第三章 大会会場
第28話 一人だけの再会
「ロロ、ゆっくり休めたかい? 」
「うん、体の調子も最高。本当はすぐにでも試合したいぐらいだけど、試合はいつごろになりそう? 」
「多分、予定通り、二週間以内だろうね。今は少し雨が降っているから、それが止んである程度地面が渇いてからって感じだと思うよ」
チームの大人と話していた。プロになればたくさんの人と一つのチームを作り戦っていくことになる。時間を管理する人、練習メニューを作る人、食事、ケガ、そして義手義足のメンテナンス、ボール探知機の確認等、たくさんの人がいる。
「チームロロ」
今の所勝率は七割という驚異的な数字を叩き出している。
俺たちチームの半数が合流して、エンラン会場の星に向かった。半数はもう現地に乗り込んで、散歩を繰り返している。大会一か月前にそれは許されるけれど、その時に自然環境を変えたりすると即失格、まあ森でたまたま枝を折ったなんてことは大丈夫だけれど、昔地面にボールの誘導装置を埋め込んだ奴がいたらしいので、バードカメラは競技の時以上に大忙しだ。
どうしてこんな不正なことをするかと言うと、エンランの優勝賞金は凄く高いのだ。エンラン選手は使う機材も多いので、スポンサーが多数必要であり、会社も選手に活躍してもらうことで知名度が宇宙中で飛躍的にアップするため、契約料が発生する。それがものすごく多くの企業だから、セキュ=レンの年俸は桁違いだ。そして彼はそれを色々な方面に寄付しているからとても尊敬もされている。好きなスポーツ選手、全宇宙で一位になってどれくらいたつだろう。俺はまだ百位ぐらい、ハーナの方が遥か上だったりする。でも最近女の子で、すごく美人で草原地帯がフィールドの子が出てきている、その子にちょっと肉薄されている。
俺たちは特殊空間航路を行く船の一室を借り切って色々な話をしていた
「そう言えば・・・ハーナはどうなってるの? 」
「まだ星を出ていないのよ・・・ハーナは・・・難しいかも、ロロ」
言葉が出なかった。きっと俺のチームの人たちは「ライバルが減った」と思うだろうし、俺の心の中にもない訳ではない。でもあの時のハイタッチの感触と、お互い笑いながら話したことが、まるで昨日の事の様だった。

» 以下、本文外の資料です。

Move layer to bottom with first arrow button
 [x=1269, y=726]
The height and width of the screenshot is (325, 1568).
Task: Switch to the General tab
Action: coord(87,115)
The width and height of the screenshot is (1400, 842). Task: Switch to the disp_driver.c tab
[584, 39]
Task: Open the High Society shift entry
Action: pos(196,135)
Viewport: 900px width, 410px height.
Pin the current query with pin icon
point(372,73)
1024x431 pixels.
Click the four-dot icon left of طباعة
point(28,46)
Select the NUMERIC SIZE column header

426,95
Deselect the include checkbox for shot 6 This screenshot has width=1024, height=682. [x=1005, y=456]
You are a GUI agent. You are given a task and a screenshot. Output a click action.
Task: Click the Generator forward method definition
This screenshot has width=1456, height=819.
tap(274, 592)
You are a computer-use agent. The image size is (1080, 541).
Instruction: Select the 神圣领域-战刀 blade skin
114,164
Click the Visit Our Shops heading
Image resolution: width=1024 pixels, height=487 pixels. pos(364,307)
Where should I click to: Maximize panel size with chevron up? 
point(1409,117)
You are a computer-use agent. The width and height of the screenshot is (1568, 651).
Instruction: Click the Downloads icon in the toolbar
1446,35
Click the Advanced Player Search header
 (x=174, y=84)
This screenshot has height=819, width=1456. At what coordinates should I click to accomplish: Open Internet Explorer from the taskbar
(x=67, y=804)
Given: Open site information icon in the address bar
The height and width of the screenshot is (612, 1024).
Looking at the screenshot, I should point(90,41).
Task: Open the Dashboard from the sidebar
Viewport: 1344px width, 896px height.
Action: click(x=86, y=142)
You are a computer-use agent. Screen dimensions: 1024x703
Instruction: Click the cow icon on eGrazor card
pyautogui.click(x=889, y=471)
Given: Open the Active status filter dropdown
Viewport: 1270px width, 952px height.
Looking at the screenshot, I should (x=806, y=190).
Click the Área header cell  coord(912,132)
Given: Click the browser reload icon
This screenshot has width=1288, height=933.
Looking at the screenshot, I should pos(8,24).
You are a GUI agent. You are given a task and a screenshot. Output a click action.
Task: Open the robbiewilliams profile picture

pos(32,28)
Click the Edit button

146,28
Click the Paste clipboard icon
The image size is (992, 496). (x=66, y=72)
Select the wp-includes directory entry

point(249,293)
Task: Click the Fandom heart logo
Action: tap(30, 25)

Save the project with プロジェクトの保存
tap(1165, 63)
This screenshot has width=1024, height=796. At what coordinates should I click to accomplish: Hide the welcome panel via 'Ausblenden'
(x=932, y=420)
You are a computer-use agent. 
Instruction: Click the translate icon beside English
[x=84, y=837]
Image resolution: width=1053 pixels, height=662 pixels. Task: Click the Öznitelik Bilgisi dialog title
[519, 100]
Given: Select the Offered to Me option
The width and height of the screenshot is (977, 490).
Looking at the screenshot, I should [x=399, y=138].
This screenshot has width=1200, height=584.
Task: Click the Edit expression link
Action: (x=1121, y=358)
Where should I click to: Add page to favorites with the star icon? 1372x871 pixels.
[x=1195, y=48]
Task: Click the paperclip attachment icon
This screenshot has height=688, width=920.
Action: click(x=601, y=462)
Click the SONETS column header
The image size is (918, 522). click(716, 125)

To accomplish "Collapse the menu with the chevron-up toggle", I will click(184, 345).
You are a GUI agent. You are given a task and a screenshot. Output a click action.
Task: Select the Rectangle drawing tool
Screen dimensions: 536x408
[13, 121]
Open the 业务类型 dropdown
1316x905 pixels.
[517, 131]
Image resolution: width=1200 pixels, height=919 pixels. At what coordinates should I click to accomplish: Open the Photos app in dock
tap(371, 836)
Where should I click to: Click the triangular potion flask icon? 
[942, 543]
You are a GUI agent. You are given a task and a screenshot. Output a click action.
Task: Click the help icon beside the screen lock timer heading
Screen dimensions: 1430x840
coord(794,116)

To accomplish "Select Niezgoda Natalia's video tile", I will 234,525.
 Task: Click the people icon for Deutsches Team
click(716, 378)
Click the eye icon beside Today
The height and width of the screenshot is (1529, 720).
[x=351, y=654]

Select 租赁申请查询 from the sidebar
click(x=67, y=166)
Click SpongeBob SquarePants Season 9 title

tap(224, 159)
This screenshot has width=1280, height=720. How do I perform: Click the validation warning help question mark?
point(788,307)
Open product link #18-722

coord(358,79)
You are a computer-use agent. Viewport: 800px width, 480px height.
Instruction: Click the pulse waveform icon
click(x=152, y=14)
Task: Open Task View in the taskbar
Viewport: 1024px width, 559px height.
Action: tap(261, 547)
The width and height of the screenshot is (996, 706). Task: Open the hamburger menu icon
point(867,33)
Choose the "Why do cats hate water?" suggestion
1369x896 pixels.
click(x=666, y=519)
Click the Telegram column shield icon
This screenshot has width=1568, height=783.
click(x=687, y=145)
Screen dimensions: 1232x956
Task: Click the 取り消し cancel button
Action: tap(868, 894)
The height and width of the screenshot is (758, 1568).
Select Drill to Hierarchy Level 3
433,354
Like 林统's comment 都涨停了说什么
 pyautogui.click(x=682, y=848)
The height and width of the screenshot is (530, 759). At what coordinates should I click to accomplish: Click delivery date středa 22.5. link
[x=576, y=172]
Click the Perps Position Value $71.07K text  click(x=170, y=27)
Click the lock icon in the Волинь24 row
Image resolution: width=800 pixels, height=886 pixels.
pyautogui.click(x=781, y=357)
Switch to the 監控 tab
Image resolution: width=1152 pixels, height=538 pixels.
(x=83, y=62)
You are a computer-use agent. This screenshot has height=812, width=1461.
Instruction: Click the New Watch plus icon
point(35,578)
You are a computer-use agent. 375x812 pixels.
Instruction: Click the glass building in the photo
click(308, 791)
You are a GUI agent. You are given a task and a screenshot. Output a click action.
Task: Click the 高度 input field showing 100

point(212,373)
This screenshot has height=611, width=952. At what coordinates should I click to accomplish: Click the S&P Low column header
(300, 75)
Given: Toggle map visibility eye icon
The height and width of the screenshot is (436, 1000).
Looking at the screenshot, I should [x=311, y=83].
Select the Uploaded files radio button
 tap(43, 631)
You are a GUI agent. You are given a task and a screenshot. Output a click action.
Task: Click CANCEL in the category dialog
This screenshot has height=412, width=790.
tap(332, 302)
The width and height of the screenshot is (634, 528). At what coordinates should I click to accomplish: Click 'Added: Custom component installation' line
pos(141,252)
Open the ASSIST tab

「暗い顔だね、ロロ。でももう一人は君のために全気象データーと起こりうるトラブルを必死で考えているそうだよ。凄いね、君と同じ年だろう? 直接会うのは何年振り? 」
「7年かな・・・入院した時だったから」
そうして特殊空間航路を抜け、その星の宇宙ステーションに着き、
すぐに星に降りた。
別荘のような家を借りて、俺たちチームは大会が終わるまで、全員ここで過ごすことになっていた。料理担当者もいて、食事の準備もしてくれる。その家に着くと、いい匂いと一人の男の子、俺と同じ年の子が駆け寄ってきた。
「ロロ!! 」
「カイウ!! 大きくなったな!! 」
「ロロだって!!! 」
回線ではいつも話しているけれど、やっぱり直接会うのは本当にうれしかった。
「どうして動物の方に進まなかったんだい? あんなに好きだったのに」
「好きな事を仕事にはしたくないんだ」
「じゃあこのことは? 」
「ハハハ、そうだね、そう言われると困る。でも今はボランティアだ、寝るところも、美味しい食事までついている。ありがとう、旅費まで出してもらって、ロロ」
「図鑑が曲がったお詫びだよ」
「今でも大切にとってあるから、ロロが投げた記念に」
「ああ、優勝者の記念だ」
もう一人の、懐かしい大切な友達に再会できた。